By Stephen D. Bowling
Information about slavery in Breathitt County is difficult to find. In October 1873, the Breathitt County Clerk’s office fell victim to the arsonist’s trade. Any records of slave sales, manumission, or marriages burned with the building.
The 1850 and 1860 Breathitt County Slave Censuses do survive, but they do not record the names of the enslaved persons, only their ages and who their owners were. The only hint about slave ownership can be found in the tax lists and other financial documents related to county taxes.
There is one exception. Breathitt County Circuit Court Book One was not in the Clerk’s office when the fire destroyed everything. Luckily for historians, the court minutes books were in the Courthouse and were not destroyed. A careful look at Order Book One reveals one case involving an enslaved person in Breathitt County.
Alfred, an enslaved black person owned by Jeremiah Cockrell, was arrested by Constable William P. Hill and charged with burglary for breaking into a barn and stealing several items. The Court paid Hill a total of $2.00 on March 18, 1845, for arresting Alfred and a total of .24 cents for summonsing two witnesses to testify at the trial.
Alfred was held in a cell at the Breathitt County Jail, a small log structure near the corner of Cross-Main (later Court) Street and Jockey (later College Avenue) Street, and evidence was presented to the Breathitt County Grand Jury on March 17, 1845. The Grand Jury indicted Alfred on March 18, 1845, on one charge of larceny. The Court set his bail at $100 cash and $100 security.
After a few continuations, the case was called for trial on March 20, 1845, by Circuit Judge John White. Alfred pleaded not guilty, and the court proceeded with the matter. Judge White administered the oath to Allen Moore, John Holbrook, Caleb Campbell, Joseph Spencer, John D. Noe, Charles McQuinn, William Tolby (Taulbee), Andrew Pense, Edward Spicer, Presley Howard, Andrew Couch, and William Noble and placed them in the jury box to hear the case.
The Commonwealth’s Attorney called a few witnesses and closed their cases. The attorney assigned to Alfred by the Court did not offer much of a defense. The jury retired and returned in a matter of a few minutes. Allen Moore, the foreman of the jury, stood and delivered the judgment of the jury:
We of the Jury find the Defendant Guilty as charged and assess his punishment to eight lashes on his bare back.

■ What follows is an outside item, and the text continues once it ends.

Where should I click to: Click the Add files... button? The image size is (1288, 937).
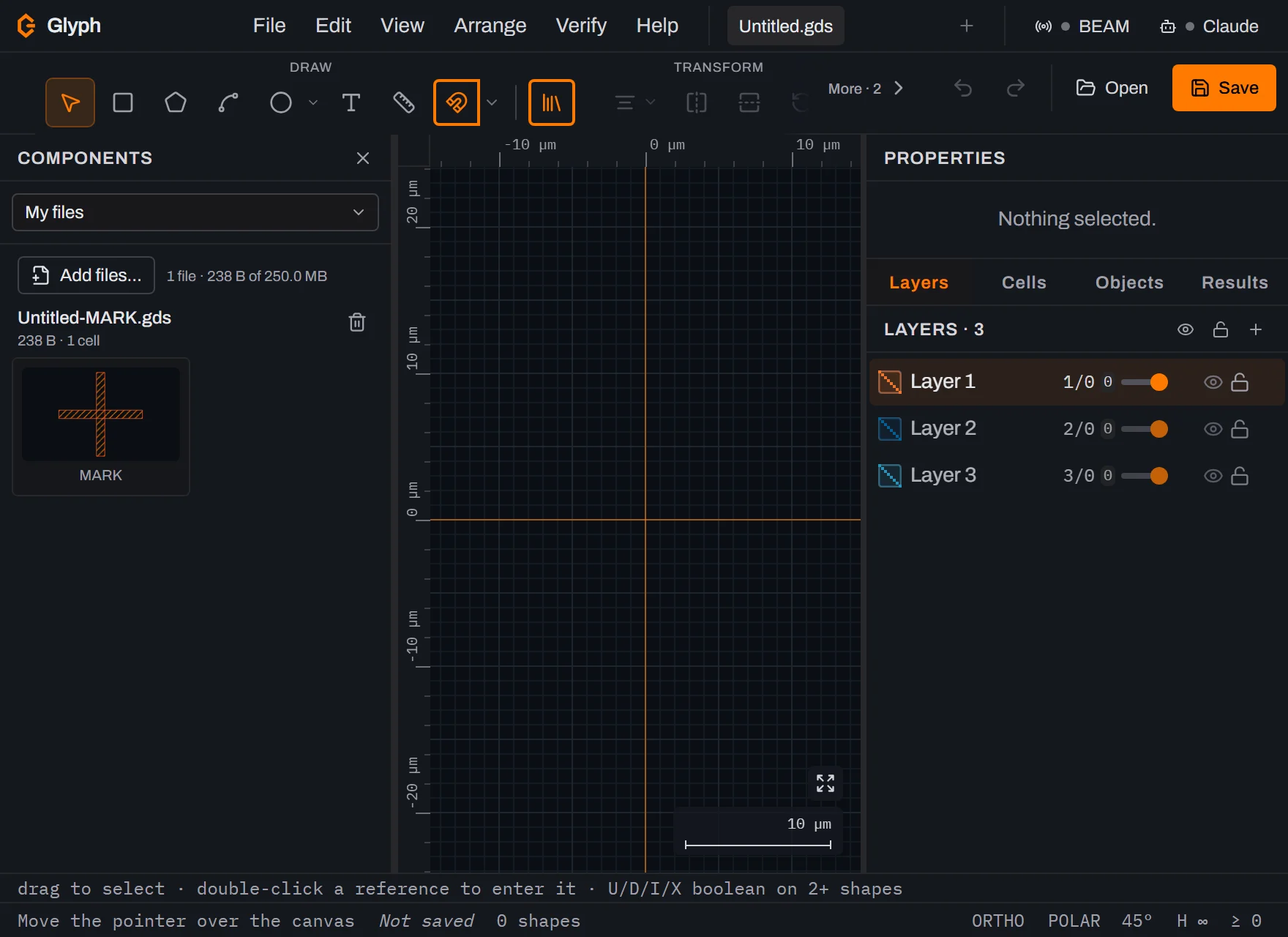[86, 275]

It is therefore considered and ordered by the Court, that the Sheriff of this County proceed forthwith to execute the judgment or finding of the jury as aforesaid, which is accordingly done, and Defendant is discharged.
The last mention of Alfred, the slave of Jeremiah Cockrell, and his larceny case allowed for William Hays and John Robinson to be paid .75 cents for guarding Alfred for one day each. The September 1, 1845 order required the County Treasurer to pay Hays and Robinson and close Alfred’s file.

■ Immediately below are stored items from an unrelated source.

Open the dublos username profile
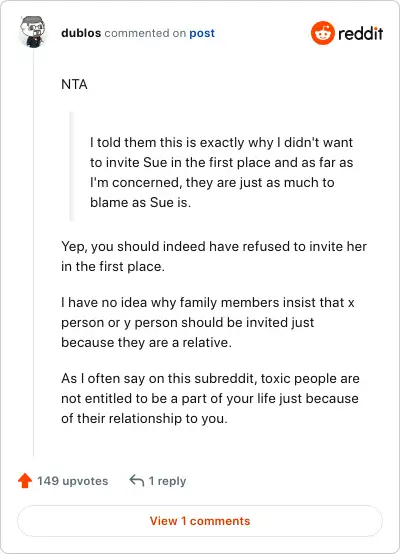The height and width of the screenshot is (554, 400). [81, 33]
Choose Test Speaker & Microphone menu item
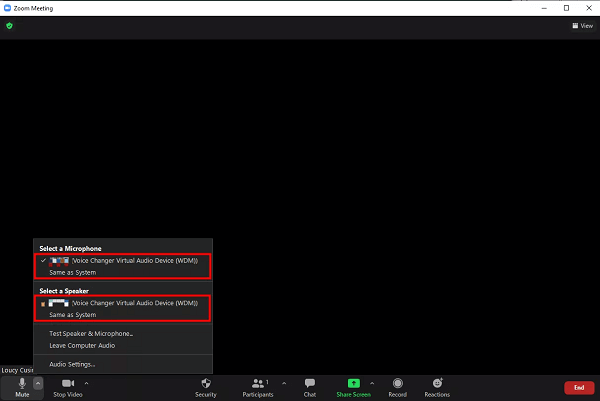Image resolution: width=600 pixels, height=401 pixels. tap(91, 333)

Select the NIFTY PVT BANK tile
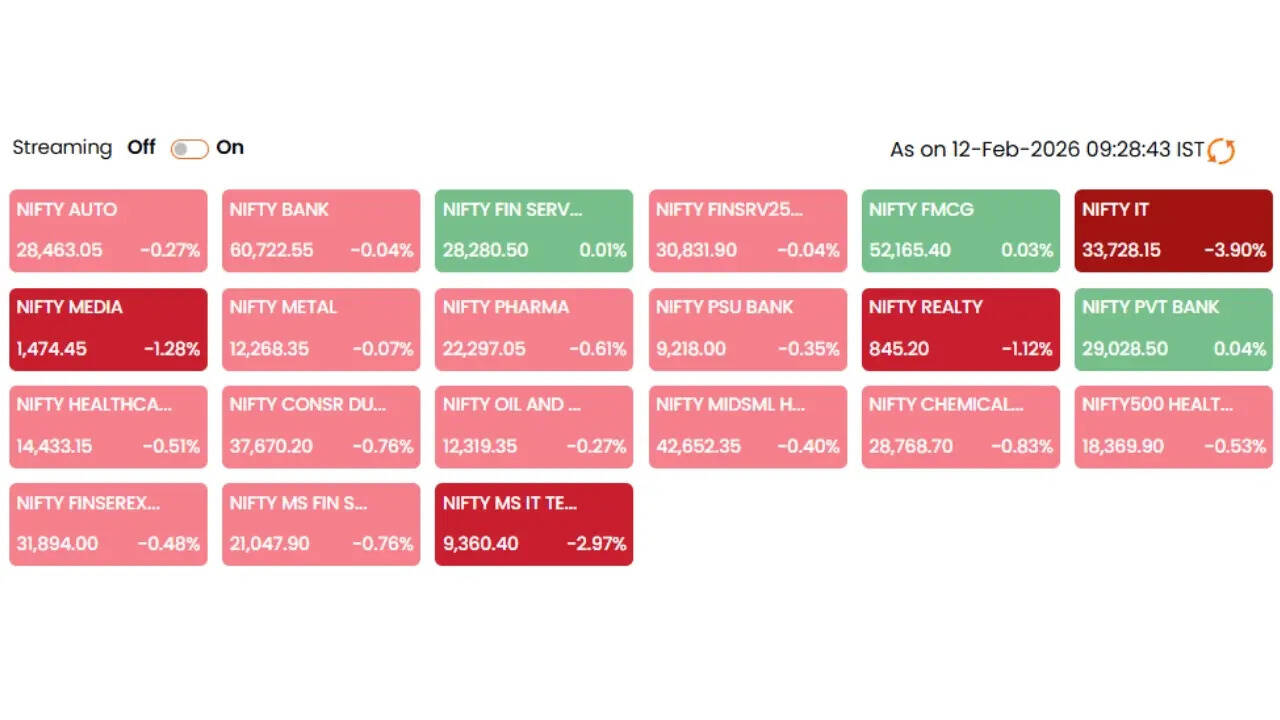pyautogui.click(x=1173, y=329)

Judge John White’s impressive career ended abruptly on September 22, 1845, twenty-one days after the Alfred case was closed. The Ottawa Free Trader, an Illinois newspaper, published a brief article detailing Judge White’s death on October 10, 1845. The article read:
“The Hon. John White, late speaker of the House of Representatives of the United States, on the 22, at Richmond, Ky, committed suicide. His health had been very feeble for some months, accompanied with great depression of spirits; yet he continued to discharge the duties of judge of the 9th judicial circuit, to which post he had been appointed by Gov. Owsley, until the 23d, when he returned home, and in the forenoon of the following day he told his family that he would retire to his room and wished to be private – not to be interrupted. He did so, and about three o’clock, the report of a pistol was heard, and upon going into the room, it was found that he had put an end to his existence by placing a pistol to his right temple and blowing a ball through his head. He has left an amiable wife and several interesting children to lament the loss of a husband, father, protector.”
Judge White was buried in the Frankfort Cemetery with his parents and other family members.
After his whipping on Court Street, he was returned to Jeremiah Cockrell, and no further mention of his case exists in the court records. Alfred is believed to be the 37-year-old enslaved person in the house of Jeremiah Cockrell in the 1860 Breathitt County Slave Census. If he escaped or left the county during the Civil War is not known. He was not listed on the 1870 Breathitt County Census.
What happened to Alfred will likely remain a mystery. The memory of one of Breathitt County’s early African-American population might be the one and only slave case recorded in Book One of the Breathitt County Circuit Court Order Book.